Mahkemece çekişmeli taşınmaz bölümlerinin mera niteliğinde olmadığı ve davacılar yararına zilyetlikle iktisap koşullarının oluştuğu gerekçesi ile yazılı şekilde hüküm kurulmuş ise de yapılan inceleme, araştırma ve uygulama hüküm için yeterli bulunmamaktadır. Yargıtay bozma ilamına uyulduğu halde bozma gerekleri tam olarak yerine getirilmemiştir. Bozmaya uyulmakla taraflar yararına usuli müktesep hak oluşur.

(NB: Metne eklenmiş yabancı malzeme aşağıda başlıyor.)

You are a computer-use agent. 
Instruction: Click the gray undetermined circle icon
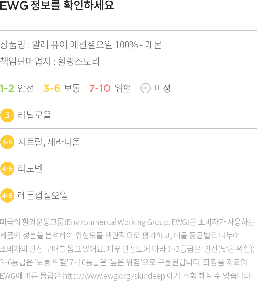click(x=146, y=88)
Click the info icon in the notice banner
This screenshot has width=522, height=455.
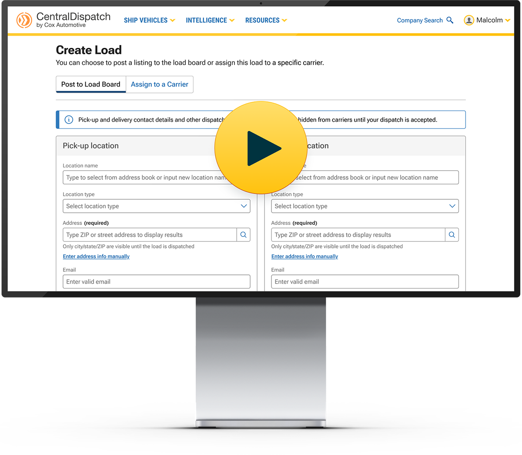69,120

Bu hakkın zedelenmemesi için bozma ilamında işaret edilen hususların eksiksiz olarak yerine getirilmesi zorunludur. 1988 yılı hava fotoğraflarında çekişmeli mera parseli içinde birkaç parça halinde küçük bölümlerin sürülü olduğu kalan kısımların ise boş olduğu görülmekte olup 1988 yılından sonra taşınmaz içinde kullanılan yerlerin sınırlarının genişletildiği anlaşılmaktadır. Ancak taşınmazın 1988 yılında kullanılan ve kullanılmayan bölümlerinin öncesinin ne olduğu, kadim mera olup olmadığı tam olarak saptanmamıştır. Hal böyle olunca öncelikle çekişmeli taşınmazı kapsayan 1980-1985-1990 yıllarına ait ya da bu tarihe en yakın en az 3 hava fotoğrafı ve bu hava fotoğrafları kullanılarak üretilmiş memleket haritaları ile temin edilebilen en eski ve yeni tarihli uydu fotoğrafları istenilerek dosya arasına konulduktan sonra, jeodezi ve fotogrametri uzmanı olan 3 harita mühendisinden oluşacak bilirkişi heyeti aracılığıyla keşif yapılarak; çekişme konusu taşınmaz bölümlerinin steoroskopik inceleme sonucunda hava fotoğraflarındaki konumu gösterilmeli, çekişmeli taşınmaz bölümünün mera olmadığı saptandığı takdirde imar-ihyaya ve zilyetliğine ne zaman başlanıldığı, imar-ihyanın tamamlanmasından sonra dava tarihine kadar 20 yıla ulaşan malik sıfatıyla zilyetliğin bulunup bulunmadığı belirlenmelidir. Bundan ayrı, 3402 sayılı Kadastro Kanunu’nun 14. maddesi hükmüne göre zilyetliğin bu Kanunda yazılı belgelerden birisi ile ispatı yoluna gidilmeyen hallerde, zilyedin aynı çalışma alanı içinde kazanabileceği miktar sulu toprakta 40, kuru toprakta 100 dönümü geçemeyecektir. Buna göre davacılar T..D.. ve M.. A..’ın belgesizden edindiği taşınmazlar bakımından 100 dönüm sınırının aşılmaması gerektiği de göz önünde bulundurulmalıdır. Eksik soruşturma ile yazılı olduğu şekilde hüküm kurulması isabetsiz olup, Hazine temsilcisinin temyiz itirazları açıklanan nedenlerle yerinde bulunduğundan kabulü ile hükmün BOZULMASINA, 07.02.2014 gününde oybirliğiyle karar verildi.